***** DATA RECORDS
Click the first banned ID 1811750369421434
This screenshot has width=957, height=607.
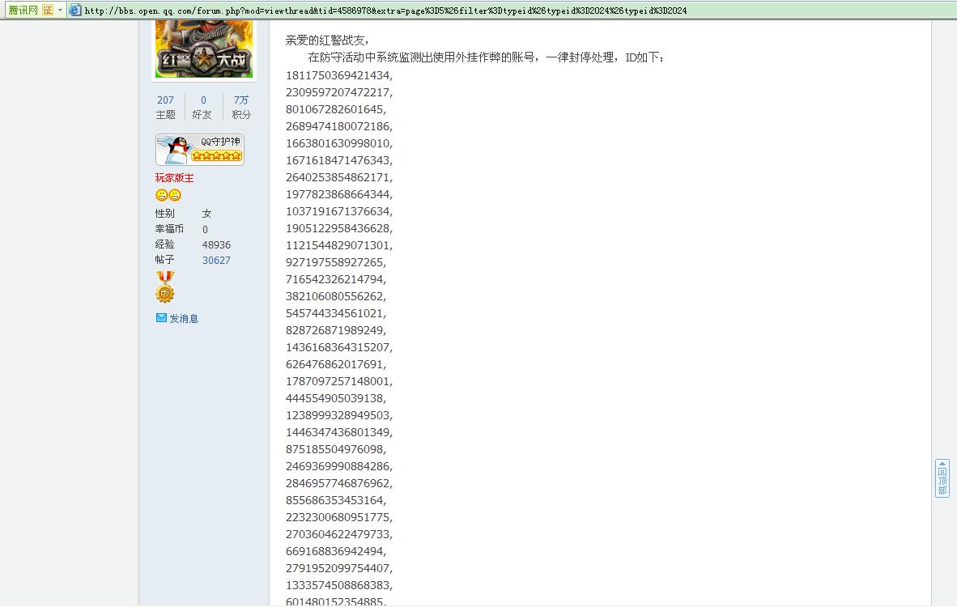point(338,75)
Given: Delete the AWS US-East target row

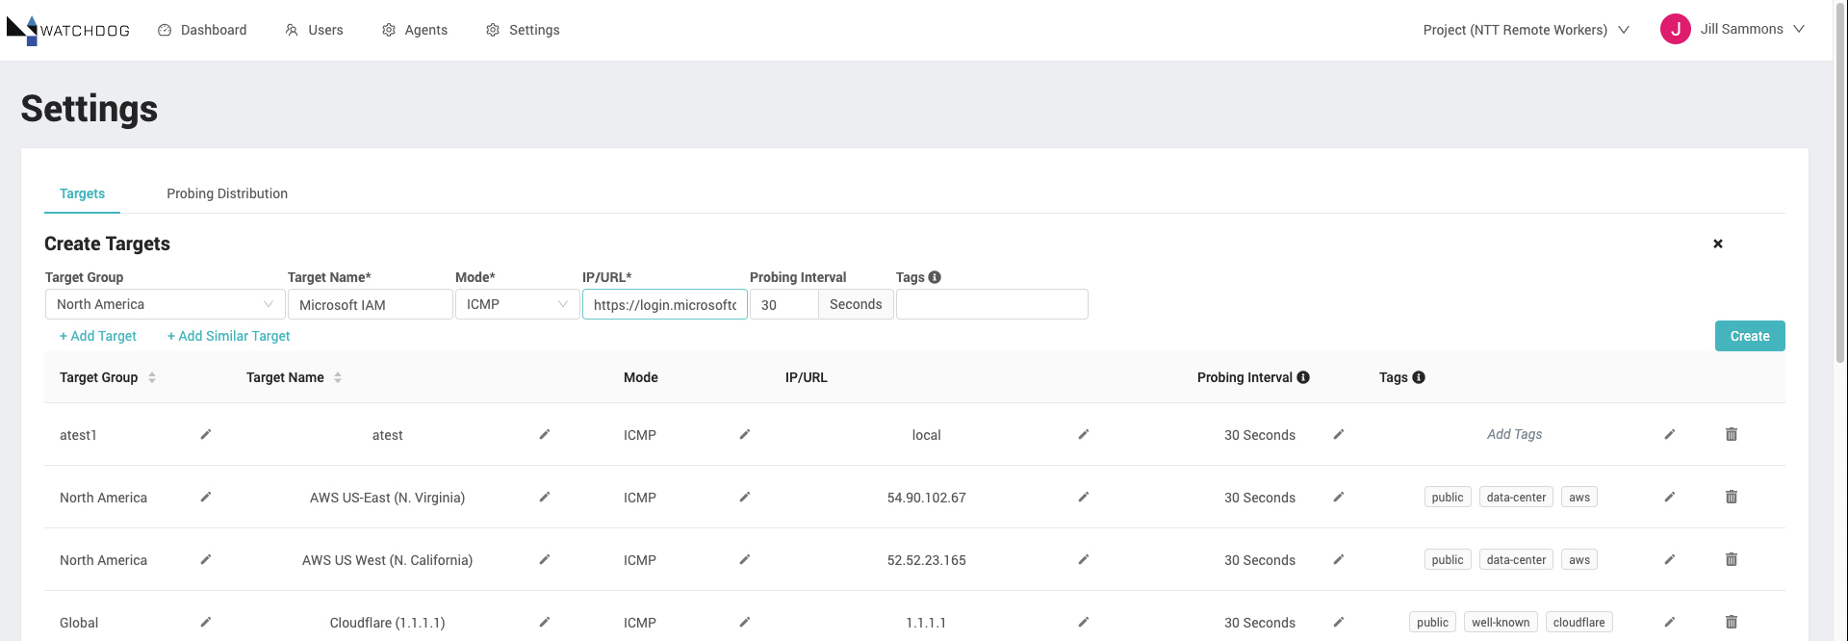Looking at the screenshot, I should point(1732,497).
**********
**BRIEF:**
Exactly the lines from the one with "This screenshot has width=957, height=607." through the end of the entries above must be written out, and no pictures may be included.

**ANSWER BOX:**
This screenshot has width=957, height=607.
point(338,75)
Given: Delete the AWS US-East target row

Looking at the screenshot, I should point(1732,497).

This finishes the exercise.